*MATERIAL FOR THE TASK*

-*-*-

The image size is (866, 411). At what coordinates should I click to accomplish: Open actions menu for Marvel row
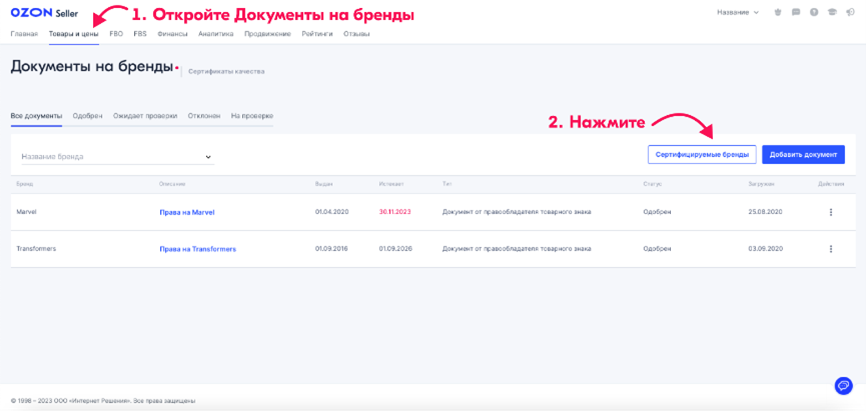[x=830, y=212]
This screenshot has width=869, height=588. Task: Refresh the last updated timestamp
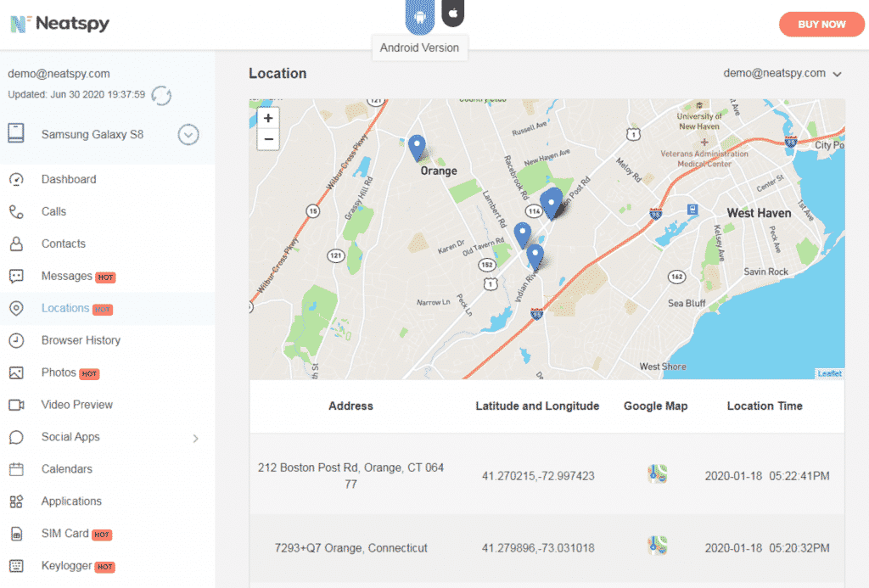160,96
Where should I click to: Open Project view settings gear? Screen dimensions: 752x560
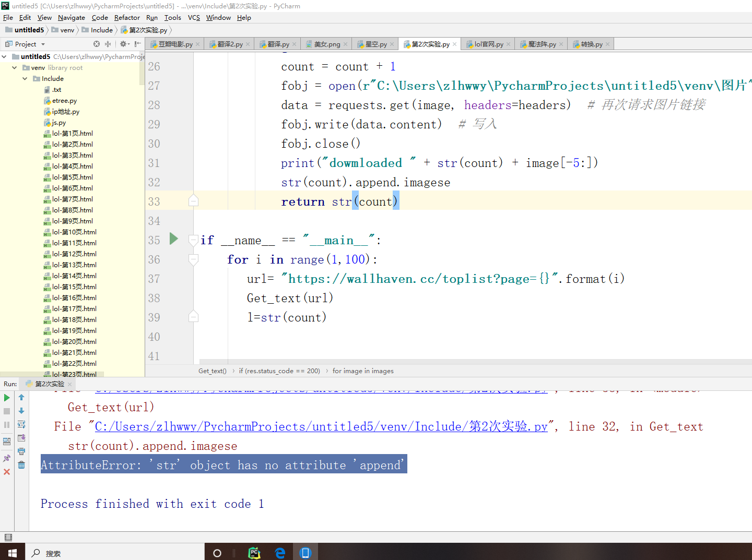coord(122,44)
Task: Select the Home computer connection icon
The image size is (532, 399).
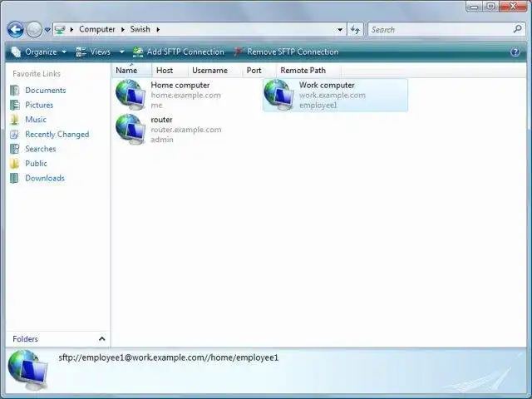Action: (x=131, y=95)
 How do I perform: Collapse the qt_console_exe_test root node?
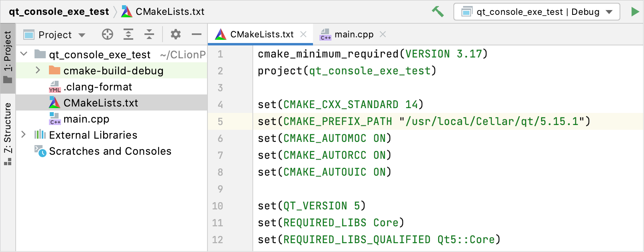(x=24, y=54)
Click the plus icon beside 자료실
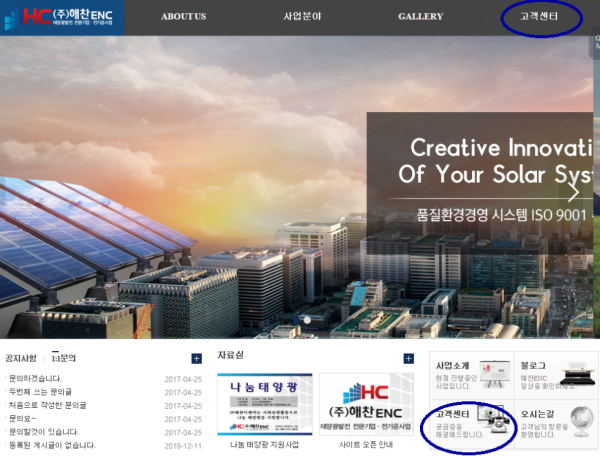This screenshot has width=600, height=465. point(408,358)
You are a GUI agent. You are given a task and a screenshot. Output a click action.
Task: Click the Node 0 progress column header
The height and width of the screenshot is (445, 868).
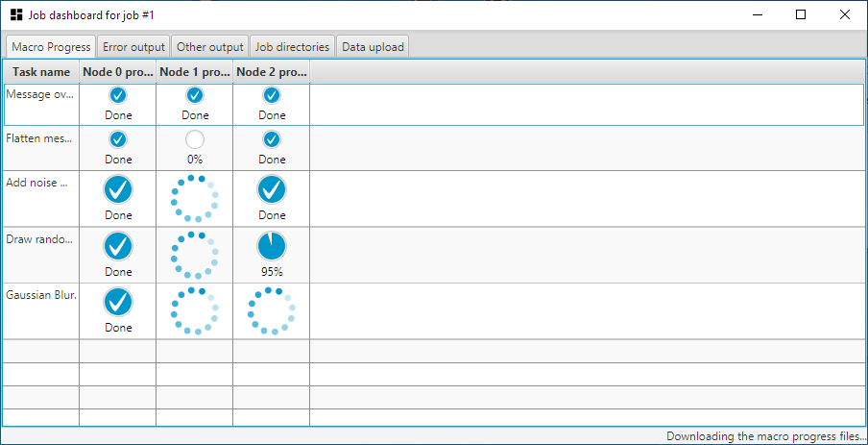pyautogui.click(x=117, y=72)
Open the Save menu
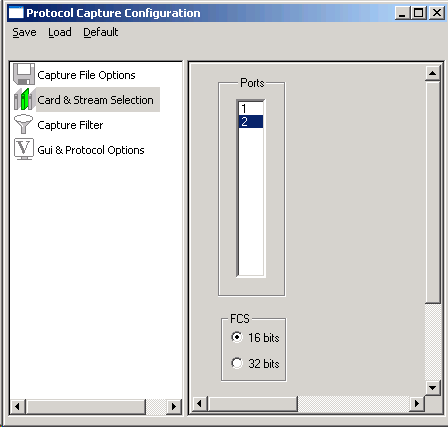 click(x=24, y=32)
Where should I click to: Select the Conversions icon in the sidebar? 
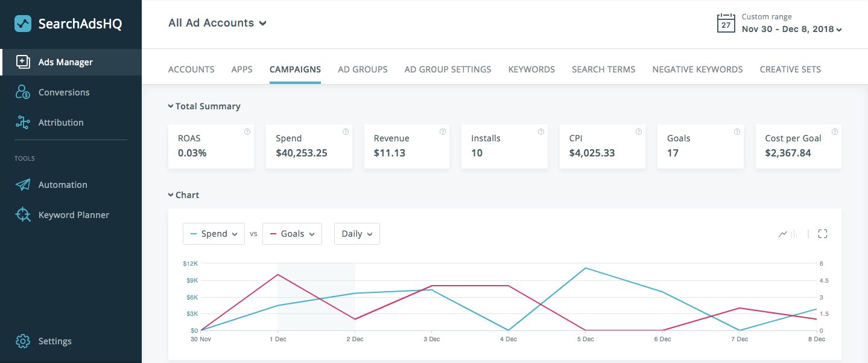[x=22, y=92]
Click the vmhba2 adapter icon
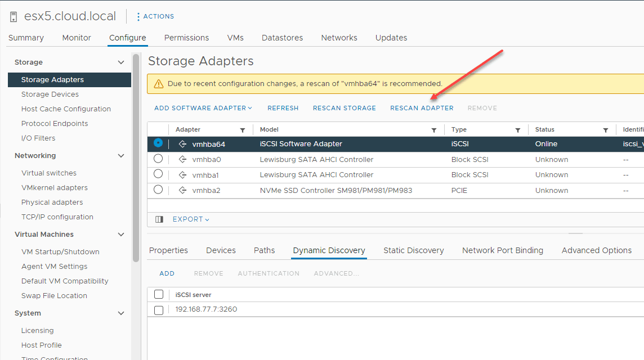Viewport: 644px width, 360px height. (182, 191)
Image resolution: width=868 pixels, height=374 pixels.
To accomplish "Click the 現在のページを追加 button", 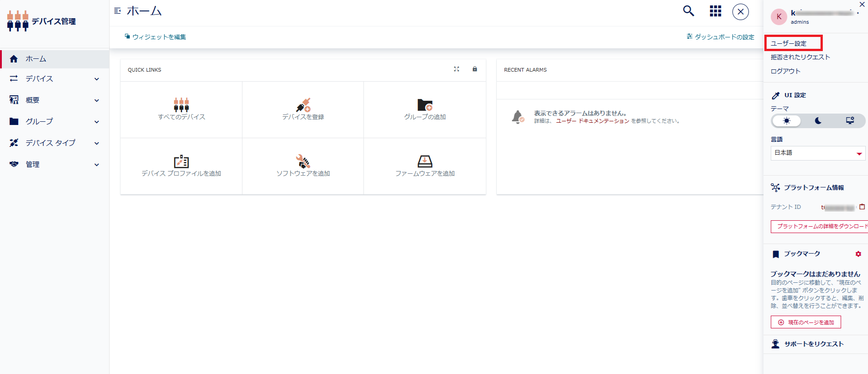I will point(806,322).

-*-*-

*TASK PROMPT*
With pictures removed, write out exactly each line of the entries from the first through the line that holds "Task: Select the".

*OUTPUT FOR THIS EXERCISE*
The image size is (866, 411). At what coordinates should I click to accomplish: Open actions menu for Marvel row
[x=830, y=212]
This screenshot has width=869, height=588. Task: Refresh the last updated timestamp
160,96
Where should I click to: Open Project view settings gear? Screen dimensions: 752x560
coord(122,44)
Task: Select the Home computer connection icon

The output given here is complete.